Fr. Imbelli - apologize for the long quote and you are correct - I posited at least 5 different topics.Mr. McG, JC, Tom - you each make good points. Let me respond.....I provided the personal story link to highlight the ambivelance most Catholics not condone abortion but do not want to criminalize. Would agree that this story's main character swings too far but my focus was to capture the emotion around abortion decisions (est. 80% of all US abortions happen to folks that are below the US standard economic levels) Yes, Maquire can polarize and he has a tendency to use "old" information but so do certain bishops.Looking for those who calmly seek the common ground e.g. Kmiec, Hollenbach,SJ, Jim Wallis. Rather than repeat old arguments, hoping to see more creative steps to address a gamut of needs - e.g. address the root causes of the economically disadvantaged, lack of education, continued racism, etc. that only lead to abortion. The Church needs to highlight and support these programs vs. wading into the language of condemnation, excommunication, wafer wars, and intrinsically evil descriptions.I see myself as a typical Catholic - anti-abortion but do not want to criminalize; sympathetic to those facing that decision because they are single parent, lack sufficient education, poor family upbringing, etc. I also feel that current church positions on contraception only hinder the abortion issue. I am pained at the lack of US bishops who speak out against social evils or support a preferential option for the poor.

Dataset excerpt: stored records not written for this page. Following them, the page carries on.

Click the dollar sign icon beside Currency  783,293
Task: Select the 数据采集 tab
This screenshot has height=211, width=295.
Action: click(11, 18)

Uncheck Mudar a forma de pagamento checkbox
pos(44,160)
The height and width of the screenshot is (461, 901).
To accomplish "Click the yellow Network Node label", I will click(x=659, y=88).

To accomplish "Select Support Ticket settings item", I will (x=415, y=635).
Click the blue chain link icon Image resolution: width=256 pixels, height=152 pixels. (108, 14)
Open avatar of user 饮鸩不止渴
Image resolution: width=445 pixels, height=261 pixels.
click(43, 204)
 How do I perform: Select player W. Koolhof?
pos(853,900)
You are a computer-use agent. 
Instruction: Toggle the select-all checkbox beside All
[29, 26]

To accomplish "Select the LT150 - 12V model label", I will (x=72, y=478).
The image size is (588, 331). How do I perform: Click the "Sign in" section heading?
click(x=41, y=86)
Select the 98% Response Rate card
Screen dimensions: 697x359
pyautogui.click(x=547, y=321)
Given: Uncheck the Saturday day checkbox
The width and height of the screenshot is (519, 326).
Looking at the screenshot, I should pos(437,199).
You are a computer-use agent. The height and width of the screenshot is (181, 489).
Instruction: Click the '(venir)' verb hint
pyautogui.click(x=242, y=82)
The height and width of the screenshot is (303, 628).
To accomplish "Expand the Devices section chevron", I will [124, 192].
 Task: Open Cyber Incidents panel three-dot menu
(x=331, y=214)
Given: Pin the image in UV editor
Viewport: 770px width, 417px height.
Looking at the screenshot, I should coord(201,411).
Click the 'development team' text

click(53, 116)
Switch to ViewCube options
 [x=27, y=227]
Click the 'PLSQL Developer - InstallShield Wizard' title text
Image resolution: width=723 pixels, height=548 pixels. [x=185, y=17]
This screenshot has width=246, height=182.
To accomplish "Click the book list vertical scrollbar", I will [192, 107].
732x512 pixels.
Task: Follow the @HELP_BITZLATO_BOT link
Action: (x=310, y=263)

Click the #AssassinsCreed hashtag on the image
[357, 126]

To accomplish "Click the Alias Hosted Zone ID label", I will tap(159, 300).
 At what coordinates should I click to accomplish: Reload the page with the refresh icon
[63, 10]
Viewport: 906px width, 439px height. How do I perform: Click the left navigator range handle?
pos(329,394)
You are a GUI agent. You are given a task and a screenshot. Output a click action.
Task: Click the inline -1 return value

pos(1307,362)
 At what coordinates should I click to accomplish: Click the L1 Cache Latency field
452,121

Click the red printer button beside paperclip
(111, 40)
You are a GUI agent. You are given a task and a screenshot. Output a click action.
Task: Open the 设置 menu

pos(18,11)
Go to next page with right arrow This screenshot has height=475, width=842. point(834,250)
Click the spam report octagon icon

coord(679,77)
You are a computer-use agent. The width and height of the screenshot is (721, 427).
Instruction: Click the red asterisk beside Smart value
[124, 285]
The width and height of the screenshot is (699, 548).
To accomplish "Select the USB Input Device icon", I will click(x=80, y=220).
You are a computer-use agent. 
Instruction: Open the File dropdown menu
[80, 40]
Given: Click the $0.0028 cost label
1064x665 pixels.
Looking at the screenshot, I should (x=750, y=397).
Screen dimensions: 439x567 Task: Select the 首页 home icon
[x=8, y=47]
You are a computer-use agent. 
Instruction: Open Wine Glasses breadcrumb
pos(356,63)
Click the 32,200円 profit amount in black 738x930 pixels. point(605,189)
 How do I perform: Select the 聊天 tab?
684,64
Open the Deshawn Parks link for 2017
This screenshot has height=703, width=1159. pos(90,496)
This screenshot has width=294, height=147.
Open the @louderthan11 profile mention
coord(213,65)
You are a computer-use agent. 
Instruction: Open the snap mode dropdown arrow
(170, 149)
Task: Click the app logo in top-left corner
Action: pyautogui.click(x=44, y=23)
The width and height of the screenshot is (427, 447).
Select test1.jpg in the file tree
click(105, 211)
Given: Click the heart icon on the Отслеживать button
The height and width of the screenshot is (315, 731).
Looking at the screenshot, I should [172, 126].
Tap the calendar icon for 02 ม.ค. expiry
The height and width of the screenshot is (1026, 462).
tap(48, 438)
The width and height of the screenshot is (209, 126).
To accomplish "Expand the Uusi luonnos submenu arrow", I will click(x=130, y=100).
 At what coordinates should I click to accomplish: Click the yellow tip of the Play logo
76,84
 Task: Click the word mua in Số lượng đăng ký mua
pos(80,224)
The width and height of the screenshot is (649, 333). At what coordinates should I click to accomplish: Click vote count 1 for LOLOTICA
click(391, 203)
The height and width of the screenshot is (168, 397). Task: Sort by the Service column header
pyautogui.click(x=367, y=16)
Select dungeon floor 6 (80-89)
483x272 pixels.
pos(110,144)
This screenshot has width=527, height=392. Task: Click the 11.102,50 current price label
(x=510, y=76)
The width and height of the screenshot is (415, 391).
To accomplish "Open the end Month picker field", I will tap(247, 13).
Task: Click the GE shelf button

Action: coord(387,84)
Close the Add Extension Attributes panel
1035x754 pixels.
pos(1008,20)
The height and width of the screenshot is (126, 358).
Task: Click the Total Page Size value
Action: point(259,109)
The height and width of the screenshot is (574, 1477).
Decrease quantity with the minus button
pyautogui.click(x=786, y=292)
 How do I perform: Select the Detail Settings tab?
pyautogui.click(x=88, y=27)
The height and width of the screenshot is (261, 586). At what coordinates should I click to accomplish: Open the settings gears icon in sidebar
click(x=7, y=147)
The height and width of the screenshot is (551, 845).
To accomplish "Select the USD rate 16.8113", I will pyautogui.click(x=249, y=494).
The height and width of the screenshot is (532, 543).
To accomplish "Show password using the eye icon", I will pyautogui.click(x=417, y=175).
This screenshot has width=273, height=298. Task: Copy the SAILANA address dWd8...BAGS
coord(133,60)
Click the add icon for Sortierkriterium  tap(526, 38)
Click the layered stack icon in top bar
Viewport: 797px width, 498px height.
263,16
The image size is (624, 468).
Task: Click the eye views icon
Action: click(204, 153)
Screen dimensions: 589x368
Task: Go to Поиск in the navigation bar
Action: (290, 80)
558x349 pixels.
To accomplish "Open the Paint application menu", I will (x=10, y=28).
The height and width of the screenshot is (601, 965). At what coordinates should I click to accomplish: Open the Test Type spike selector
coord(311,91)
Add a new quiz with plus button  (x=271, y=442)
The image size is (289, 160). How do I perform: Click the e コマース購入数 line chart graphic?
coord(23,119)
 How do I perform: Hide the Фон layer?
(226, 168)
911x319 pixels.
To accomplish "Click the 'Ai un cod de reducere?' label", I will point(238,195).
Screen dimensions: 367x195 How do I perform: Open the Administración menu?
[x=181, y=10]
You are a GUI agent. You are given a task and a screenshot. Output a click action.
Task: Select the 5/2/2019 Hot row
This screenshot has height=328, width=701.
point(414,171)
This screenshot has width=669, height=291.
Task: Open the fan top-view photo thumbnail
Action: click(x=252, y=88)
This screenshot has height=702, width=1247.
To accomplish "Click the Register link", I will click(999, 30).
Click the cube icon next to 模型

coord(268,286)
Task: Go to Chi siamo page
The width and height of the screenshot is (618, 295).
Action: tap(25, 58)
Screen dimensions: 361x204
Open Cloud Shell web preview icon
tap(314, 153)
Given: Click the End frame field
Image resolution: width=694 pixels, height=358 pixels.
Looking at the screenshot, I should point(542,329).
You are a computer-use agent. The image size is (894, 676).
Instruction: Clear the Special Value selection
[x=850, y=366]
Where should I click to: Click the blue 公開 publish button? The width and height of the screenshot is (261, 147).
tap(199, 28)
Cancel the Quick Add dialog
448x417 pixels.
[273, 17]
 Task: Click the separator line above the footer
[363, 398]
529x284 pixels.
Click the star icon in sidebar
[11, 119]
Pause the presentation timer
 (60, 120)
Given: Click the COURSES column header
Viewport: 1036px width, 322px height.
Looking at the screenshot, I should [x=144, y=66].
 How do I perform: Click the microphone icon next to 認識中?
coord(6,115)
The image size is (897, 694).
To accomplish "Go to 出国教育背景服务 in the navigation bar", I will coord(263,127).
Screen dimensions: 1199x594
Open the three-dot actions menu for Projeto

JC, There is absolutely no contradiction between what Maguire states about St. Antoninus and what is stated in the references Wellborn cites. They all say St Antoninus supported abortion to save the mother's life, but only before "quickening." Now, if you want to maintain that the Church has taught consistently the same thing about abortion because some of its greatest didn't have enough knowledge at the time to reject the notion of quickening, that's fine with me. But then I will maintain I am always right and consistent except when I don't have sufficient knowledge about the topic I am discussing, and in instance like those, what I say doesn't count.

We used to jokingly say that Powell, SJ never had an unpublished thought; we also said that Andy Greeley never had an unspoken thought.Would suggest, using one of Fr. K's quotes, "where there is doubt, freedom!" But, my sense is that Chaput and crowd never have had a doubt. Wish I could say the same.